Credentials should never be based on comparisons between students (norm-referenced assessment is always, unequivocally, and unredeemably wrong).
The criteria for achieving a credential should be clear to the learner and other interested parties (such as employers or other institutions), ideally before it happens, though this should not forestall the achievement and consideration of other valuable outcomes.
There is no such thing as failure, only unfinished learning. Credentials should only celebrate success, not punish current inability to succeed.
Students should be able to choose when they are ready to be assessed, and should be able to keep trying until they succeed.
Credentials should be based on evidence of competence and nothing else.
It should be impossible to compromise an assessment by revealing either the assessment or solutions to it.
There should be at least two ways to demonstrate competence, ideally more.

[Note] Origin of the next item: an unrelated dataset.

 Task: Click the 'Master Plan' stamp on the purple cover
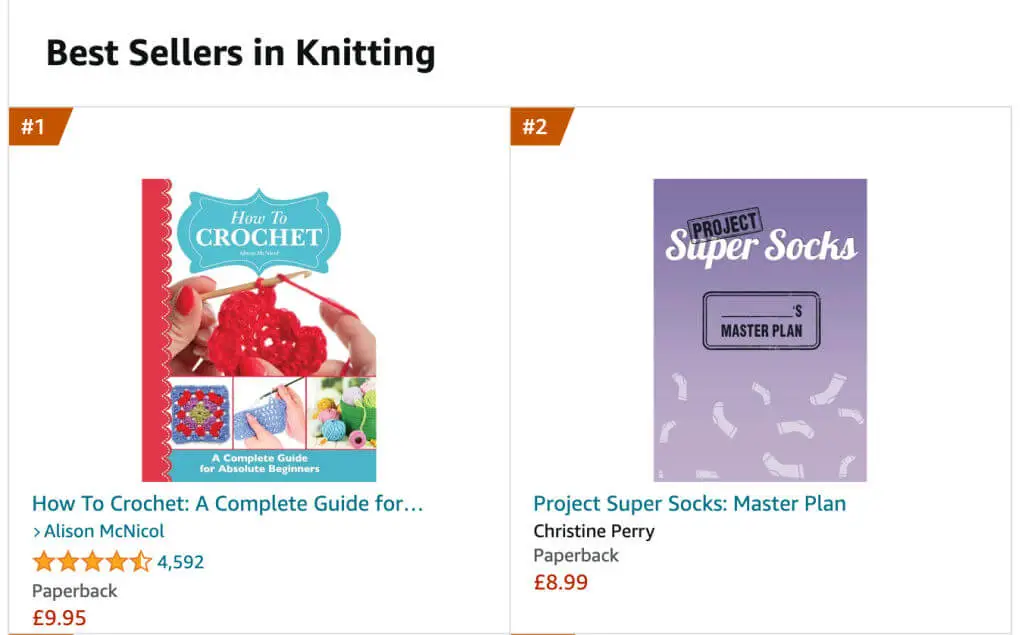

Students should only have to prove it once (though may do so in many ways and many times, if they wish).
More than one person should be involved in judging competence (at least as an option, and/or on a regularly taken sample).
Students should have at least some say in how, when, and where they are assessed.
Where possible (accepting potential issues with professional accreditation, credit transfer, etc) they should have some say over the competencies that are assessed, in weighting and/or outcome.
Grades and marks should be avoided except where mandated elsewhere. Even then, all passes should be treated as an ‘A’ because students should be able to keep trying until they excel.
Great success may sometimes be worthy of an award – e.g. a distinction – but such an award should never be treated as a reward.
Assessment for credentials should demonstrate the ability to apply learning in an authentic context. There may be many such contexts.
Ideally, assessment for credentials should be decoupled from the main teaching process, because of risks of bias, the potential issues of teaching to the test (regardless of individual needs, interests and capabilities) and the dangers to motivation of the assessment crowding out the learning. However, these risks are much lower if all the above principles are taken on board.

I have most likely missed a few important issues, and there is a bit of redundancy in all this, but this is a work in progress. I think it covers the main points.

Further random reflections

There are some overriding principles and implied specifics in all of this. For instance, respect for diversity, accessibility, respect for individuals, and recognition of student control all fall out of or underpin these principles. It implies that we should recognize success, even when it is not the success we expected, so outcome harvesting makes far more sense than measurement of planned outcomes. It implies that failure should only ever be seen as unfinished learning, not as a summative judgment of terminal competence, so appreciative inquiry is far better than negative critique. It implies flexibility in all aspects of the activity. It implies, above and beyond any other purpose, that the focus should always be on learning. If assessment for credentials adversely affects learning then it should be changed at once.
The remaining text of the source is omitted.